And so to Microsoft's Oslo, a project spanning planned server and tools products announced Tuesday using at lest eight well-worn industry acronyms and subjects du-jour. Oslo was announced at Microsoft's fifth SOA and business process conference in Redmond, Washington.

Counting down Microsoft's buzzword bingo, Oslo will - according to the company - take "SOAs", "software plus services" and "composite applications" into the mainstream. Oslo will also provide a "unified platform" for "integrating services" and - using modeling - help developers bridge the "blended" worlds of "on-premise and off premise" projects and deliver "cross-boundary collaboration".

The one important thing missing from the Oslo pitch was a release date for the planned products, which are clearly being penciled in for delivery once the current clutch of planned new server and tools software are out the door next February. One report (PDF) has Oslo at sometime in 2009.

That means Microsoft's server and tools will slip even further behind important rivals IBM, Oracle, SAP and even tiny BEA Systems in middleware.

Microsoft plans a new version of BizTalk Server - BizTalk Server "6" - that will use web services to develop, manage and deploy composite applications. Accompanying this is the completely new, BizTalk Services "1", which will feature messaging, identity and workflow for hosting composite applications.

The Microsoft .Net Framework "4" will see further development using Windows Communication Foundation (WCF) and Windows Workflow Foundation (WF) while Visual Studio 10 will make "significant strides" in cradle to grave management of an application using models.

Pulling that lot together, Microsoft said Visual Studio 10, BizTalk Server 6 and Microsoft System Center "5" will share the same, new metadata repository to manage and deploy models.

To give you an idea of how attainable all of this is, here are some facts worth considering.

The current Visual Studio release cycle is around three years, and Microsoft has yet to launch Visual Studio 2008 - that's due next year. That puts Visual Studio 10 at some point in 2011. On the .NET Framework, which ships around the same time as Visual Studio, Microsoft is gearing up to release version 3.5 with Visual Studio 2008, meaning you can expect .NET Framework 4 in the same year as Visual Studio 10.

On models and repositories, Microsoft has a lot of work to do.

Microsoft's last great push on model-based development was on Software Factories, part of the company's Dynamic Systems Initiative (DSI) with Visual Studio 2005 Team System (VSTS) in 2005. To our knowledge, and judging by the lack of news from Microsoft, Software Factories have not set the mass-market alight as Microsoft predicted prior to launch.

The important ingredient here is the repository, as this would - theoretically - allow code assets to be stored, summoned and reused. Aside from the fact this is exactly the same "collaboration" rhetoric Microsoft used when introducing VSTS Foundation Server, is the question of how Microsoft's models would scale or work in this dynamic world.
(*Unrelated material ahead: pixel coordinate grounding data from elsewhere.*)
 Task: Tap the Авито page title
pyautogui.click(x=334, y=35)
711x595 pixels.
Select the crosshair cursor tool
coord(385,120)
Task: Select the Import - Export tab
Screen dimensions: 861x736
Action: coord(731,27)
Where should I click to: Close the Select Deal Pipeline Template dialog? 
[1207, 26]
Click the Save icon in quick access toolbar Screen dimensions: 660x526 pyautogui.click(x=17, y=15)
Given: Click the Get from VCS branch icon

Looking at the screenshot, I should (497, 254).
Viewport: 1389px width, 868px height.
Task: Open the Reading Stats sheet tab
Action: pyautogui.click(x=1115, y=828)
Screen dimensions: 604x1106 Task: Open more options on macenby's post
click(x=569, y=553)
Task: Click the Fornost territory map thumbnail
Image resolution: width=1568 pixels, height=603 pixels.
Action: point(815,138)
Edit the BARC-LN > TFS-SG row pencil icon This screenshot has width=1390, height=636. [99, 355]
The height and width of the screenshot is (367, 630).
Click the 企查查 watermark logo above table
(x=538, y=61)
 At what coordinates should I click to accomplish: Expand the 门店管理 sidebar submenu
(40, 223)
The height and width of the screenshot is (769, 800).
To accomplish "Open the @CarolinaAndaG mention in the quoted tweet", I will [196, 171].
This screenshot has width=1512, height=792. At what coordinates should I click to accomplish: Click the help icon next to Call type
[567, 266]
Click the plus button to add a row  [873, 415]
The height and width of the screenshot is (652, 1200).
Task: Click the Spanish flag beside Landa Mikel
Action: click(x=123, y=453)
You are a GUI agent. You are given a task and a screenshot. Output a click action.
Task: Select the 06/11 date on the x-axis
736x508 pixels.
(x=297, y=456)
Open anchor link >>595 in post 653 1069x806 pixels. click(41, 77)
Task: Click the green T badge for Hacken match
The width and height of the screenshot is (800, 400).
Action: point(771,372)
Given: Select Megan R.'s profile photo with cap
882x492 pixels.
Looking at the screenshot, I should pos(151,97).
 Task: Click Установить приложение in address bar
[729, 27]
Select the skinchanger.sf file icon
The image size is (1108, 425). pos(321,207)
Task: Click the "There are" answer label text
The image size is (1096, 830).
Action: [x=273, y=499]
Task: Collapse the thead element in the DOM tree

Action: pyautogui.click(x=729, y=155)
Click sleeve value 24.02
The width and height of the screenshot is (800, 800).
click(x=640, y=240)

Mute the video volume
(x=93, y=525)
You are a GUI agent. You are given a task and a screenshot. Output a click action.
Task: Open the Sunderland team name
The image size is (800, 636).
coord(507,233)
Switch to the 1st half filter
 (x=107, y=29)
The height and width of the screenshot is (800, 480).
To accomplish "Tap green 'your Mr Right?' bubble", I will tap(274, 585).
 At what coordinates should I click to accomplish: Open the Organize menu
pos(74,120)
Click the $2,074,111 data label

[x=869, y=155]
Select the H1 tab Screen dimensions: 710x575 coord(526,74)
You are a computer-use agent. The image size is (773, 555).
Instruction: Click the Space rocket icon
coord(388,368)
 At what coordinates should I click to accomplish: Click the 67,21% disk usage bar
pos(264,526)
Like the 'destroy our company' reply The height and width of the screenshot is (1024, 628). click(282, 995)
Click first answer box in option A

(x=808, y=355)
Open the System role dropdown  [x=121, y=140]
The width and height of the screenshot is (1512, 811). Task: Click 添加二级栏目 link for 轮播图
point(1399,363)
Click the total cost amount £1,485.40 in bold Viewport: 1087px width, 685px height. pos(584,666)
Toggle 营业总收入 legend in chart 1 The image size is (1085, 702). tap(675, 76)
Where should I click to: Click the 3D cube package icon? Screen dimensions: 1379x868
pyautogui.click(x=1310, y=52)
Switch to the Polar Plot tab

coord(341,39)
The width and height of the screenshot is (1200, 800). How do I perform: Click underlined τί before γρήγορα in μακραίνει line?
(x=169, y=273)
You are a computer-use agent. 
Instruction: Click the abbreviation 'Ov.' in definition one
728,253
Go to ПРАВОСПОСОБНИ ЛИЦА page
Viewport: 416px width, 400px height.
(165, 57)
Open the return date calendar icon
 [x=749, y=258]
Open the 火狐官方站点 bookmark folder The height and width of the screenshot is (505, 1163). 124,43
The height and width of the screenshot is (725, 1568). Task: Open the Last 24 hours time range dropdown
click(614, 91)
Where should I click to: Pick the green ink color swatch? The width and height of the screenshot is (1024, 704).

All Microsoft said is Oslo would move "from a world where models describe the application to a world where models are the application."

Also, there is no word on whether Microsoft plans to build or buy the repository the new servers and tools will share. Either way, Microsoft is late on both accounts. It's behind the land rush of recent years that has seen IBM, Oracle, SAP and BEA either purchase or build their own systems - with varying degrees of success.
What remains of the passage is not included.